Write out the rows below word for word, leaving out the pictures.
• • •
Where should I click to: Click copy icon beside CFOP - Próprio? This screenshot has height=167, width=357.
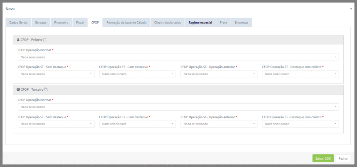tap(45, 40)
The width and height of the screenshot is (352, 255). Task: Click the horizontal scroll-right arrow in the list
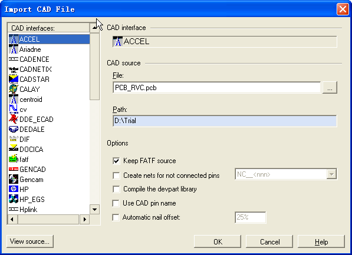pyautogui.click(x=84, y=219)
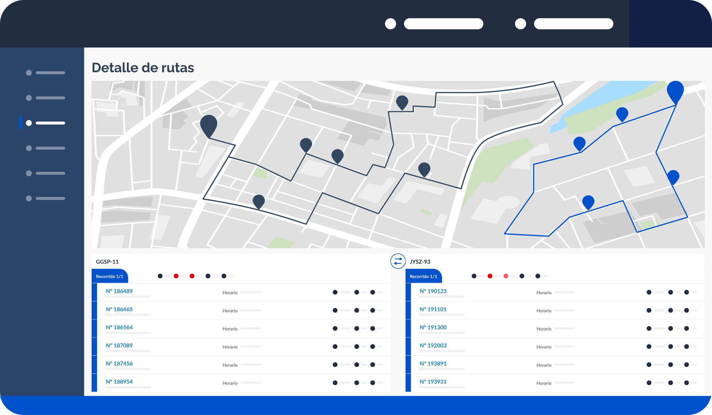This screenshot has width=712, height=415.
Task: Open order Nº 193931
Action: (433, 382)
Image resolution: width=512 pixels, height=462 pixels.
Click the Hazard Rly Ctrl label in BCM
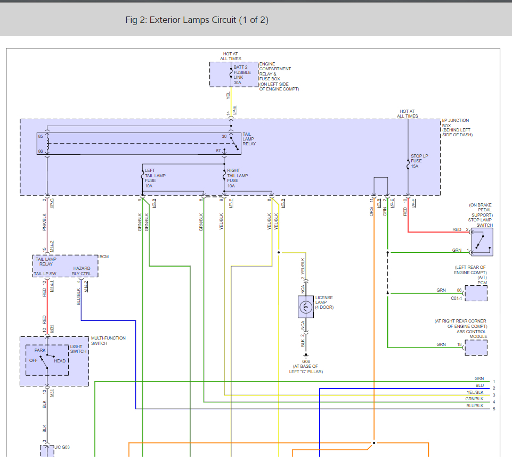82,271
• • •
**RESULT OF THIS TASK**
Where should I click to: Click copy icon beside CFOP - Próprio? This screenshot has height=167, width=357.
tap(45, 40)
The width and height of the screenshot is (352, 255). Task: Click the horizontal scroll-right arrow in the list
pyautogui.click(x=84, y=219)
This screenshot has width=712, height=415.
Task: Open order Nº 193931
Action: (433, 382)
Image resolution: width=512 pixels, height=462 pixels.
Click the Hazard Rly Ctrl label in BCM
82,271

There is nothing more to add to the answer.